After that it's difficult to recall what happened. I remember that after waking from the nap that I had some non-lucid dreams so I must have drifted off into normal sleep or I had eventually forgotten that I was dreaming.

----------


## Zelkova

I live in the same house as my dad. I may try this. The only problem is that: 

1. I never wake up in my bed.

2. When I do dream about my house, rarely there is ever anyone home with me.

3. One of my dream sign is useless (don't move and don't speak) dream characters.

So I not sure but maybe I can summon him when I become lucid and remember to do the task.

----------


## Zelzahim

I had a very clear lucid dream this night, i said:
 - Yes, now i have a chance to do a task. 
Appearently, i werent about the read the task until now, so i didnt know what to do :Sad:

----------


## ninja9578

Oh noes  :Sad:   You'll get it next time.

----------


## Hazel

It's gonna be awesome to fight a sith! I think this is one of the best tasks we've had in a while. I assume Count Dooku is a sith, correct?

----------


## no-Name

> It's gonna be awesome to fight a sith! I think this is one of the best tasks we've had in a while. I assume Count Dooku is a sith, correct?



Of course, one of my favorite! Be sure and try this one out, I'm excited to hear everyone's dreams on the Sith task.  ::D:

----------


## AURON

Oh yeah...ninja I meant to say VI....I really only hated Episode I. All the others were okay.  And here's what I got so far  :tongue2: 



It's daytime outside this time, and I'm feeling a little more confident. I get out to the middle of the road once again, and tell myself that Darth Vadar, is going to behind me. I turn around, and there a giant holographic skull that comes out of the ground. Bah! I tell myself the same thing, and turn around again. This time I see the "dark knight" running at me. Batman looks exactly like the version of him in Mortal combat vs. DC. I sigh for a second, and tell myself that the Emperor is behind me. When I turn around, I see Apocalypse from the X-men! Okay....let's try it again....RIIIING RIIING the phone wakes me up from sleep.

----------


## AURON

taken from my dream journal of course:

So, It's time to work on that task of the month I head to my fathers room, and he's in there. Sitting on his bed. I was going to ask him a question, but I told myself to just man up and do the advance on first like I told myself. I started heading to the living room, and when I got there, I told myself that Darth Vadar was at the door.
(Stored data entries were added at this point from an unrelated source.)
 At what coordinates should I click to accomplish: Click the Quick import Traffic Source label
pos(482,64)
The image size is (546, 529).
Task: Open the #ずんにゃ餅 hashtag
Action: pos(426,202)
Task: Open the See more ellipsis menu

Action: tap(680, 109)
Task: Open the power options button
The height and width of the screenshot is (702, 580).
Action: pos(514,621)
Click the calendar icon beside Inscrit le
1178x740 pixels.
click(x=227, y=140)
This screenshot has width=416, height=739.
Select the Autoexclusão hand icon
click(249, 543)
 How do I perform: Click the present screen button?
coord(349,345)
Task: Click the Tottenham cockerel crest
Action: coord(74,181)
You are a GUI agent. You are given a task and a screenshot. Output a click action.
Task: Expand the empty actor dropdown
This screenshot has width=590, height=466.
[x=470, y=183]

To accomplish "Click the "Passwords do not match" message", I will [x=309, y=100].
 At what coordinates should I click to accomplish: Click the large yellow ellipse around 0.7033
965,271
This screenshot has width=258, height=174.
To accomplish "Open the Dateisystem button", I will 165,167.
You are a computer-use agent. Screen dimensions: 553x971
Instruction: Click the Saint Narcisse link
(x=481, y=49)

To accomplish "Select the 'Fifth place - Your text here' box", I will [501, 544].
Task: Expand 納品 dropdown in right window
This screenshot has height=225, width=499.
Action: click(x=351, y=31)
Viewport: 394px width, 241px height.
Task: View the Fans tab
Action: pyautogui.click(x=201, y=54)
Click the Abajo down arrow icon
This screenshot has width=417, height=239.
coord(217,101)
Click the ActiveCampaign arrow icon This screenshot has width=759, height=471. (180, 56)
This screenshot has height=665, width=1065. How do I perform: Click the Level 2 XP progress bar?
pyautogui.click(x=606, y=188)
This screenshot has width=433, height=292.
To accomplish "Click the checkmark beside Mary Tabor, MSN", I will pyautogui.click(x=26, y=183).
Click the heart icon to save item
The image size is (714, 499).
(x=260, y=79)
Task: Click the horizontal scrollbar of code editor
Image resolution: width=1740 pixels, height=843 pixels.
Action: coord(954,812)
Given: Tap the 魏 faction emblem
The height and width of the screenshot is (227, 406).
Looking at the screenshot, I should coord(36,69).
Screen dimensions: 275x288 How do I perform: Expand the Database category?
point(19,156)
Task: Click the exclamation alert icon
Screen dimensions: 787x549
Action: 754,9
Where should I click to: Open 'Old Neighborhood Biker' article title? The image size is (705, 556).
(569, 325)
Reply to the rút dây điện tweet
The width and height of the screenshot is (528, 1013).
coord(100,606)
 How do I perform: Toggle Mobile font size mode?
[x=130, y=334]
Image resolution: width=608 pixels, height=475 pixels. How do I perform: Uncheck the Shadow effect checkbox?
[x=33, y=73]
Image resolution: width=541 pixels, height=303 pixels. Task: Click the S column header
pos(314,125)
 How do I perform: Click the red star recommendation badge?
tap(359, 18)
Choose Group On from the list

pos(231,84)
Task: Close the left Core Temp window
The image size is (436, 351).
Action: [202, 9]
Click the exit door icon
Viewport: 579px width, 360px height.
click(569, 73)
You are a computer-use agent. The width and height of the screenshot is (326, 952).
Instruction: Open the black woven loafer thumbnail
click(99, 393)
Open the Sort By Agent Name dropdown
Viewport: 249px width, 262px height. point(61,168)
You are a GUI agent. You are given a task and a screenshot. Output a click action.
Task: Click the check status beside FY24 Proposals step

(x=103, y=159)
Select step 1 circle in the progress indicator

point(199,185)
After that I pictured him and all his evilness, and then tried to open the door. The door is unlocked, but I can't turn it! Someones turning on the handle from the other side. Someone strong. I let go, and step back, and the door swings open. Darth Vadar is behind it, and there's no doubt about it. He steps in, and says something to me, in that deep recognizable voice, but I forgot what it was. I told him that I've been waiting on this moment for a while now.

I've been stepping back further into the middle of the living room, and he's now positioned there as well. He pulls out his light saber and his red beam comes out, and I just make one appear out of thin air. I when I pressed the button a red beam came out. Unoriginal, but oh well, it's go time. The first thing he does is force push me. I feel it like a strong wall of air, but it doesn't move me at all. He immediately starts walking slowly towards me. I tried a force push on him, and he was unaffected. He got up to melee range, and our blades crossed several times. I was totally on the defensive most of the fight. Parrying each assault after the next. Everything he threw at me were flurries.

We locked lightsabers, and it was obvious no one was budging. Light sparks were crackling off our weapons as we stood there toe to toe with our weapons interlocked. Just when I started thinking about how cool this was, he force pushed me. It knocked me off balance, and I went several paces backwards. Oddly enough, beam from my lightsaber was shortened to a daggers length. He came in at me again, and I just kept parrying everything he had to throw at me. As soon as he stopped, I hit the off switch and turned it back on. My weapon was at it's full length again and it was now my turn. I started swinging at him, and everything was connecting. I hit his weapon arm twice, but there was no damage. I stepped back and trusted right at that computer thing thats mounted on his chest, and dug in. I kept twisting the blade to make sure it got everything that was keeping him alive, and then I pulled up on the blade, and brought it back to my side. His whole suit from his chest to his face was now ruined. Half of his mask split off, and he looked like this guy I knew from school named Vic. I laughed as he dropped to the floor.

----------


## ninja9578

Wow, that dream was awesome, I gotta have one soon  :smiley: 

The new badges are made, just waiting for an admin to upload them.

----------


## Scatterbrain

A few days ago I was in a regular LD, just minding my own business (i.e. jumping from a high platform with a pool cue in hand that I swung against a pool table on the landing which resulted in the breaking of the cue with a loud bang, it was pretty fun, and I had plans of banging a girl later too), when I thought of transforming the remains of a cue I had in hand into a lightsaber, that reminded me of the task of the month. The "I'm going to do the task" thought was instinctively followed by the stupid "gotta do the task quickly before the dream ends!!!" though, of course instantly the dream started losing substance and 15 seconds later I was awake.

Thanks. =|

----------


## Hazel

Wow, I actually did it! I managed to FILD, and this is the result:

I feel myself enter the dream and manage to get my eyes open. It's still really dark, so I turn on a light and look at my hands to stabilize the dream. The first thing that comes to my mind is the advanced challenge on DV, which is to fight one of the sith. First, I need a light saber. It is really cold inside my house, so I consider putting on a jacket. I decide that probably won't help, so I go outside to find something that can be turned into a light saber. Outside, it is really warm.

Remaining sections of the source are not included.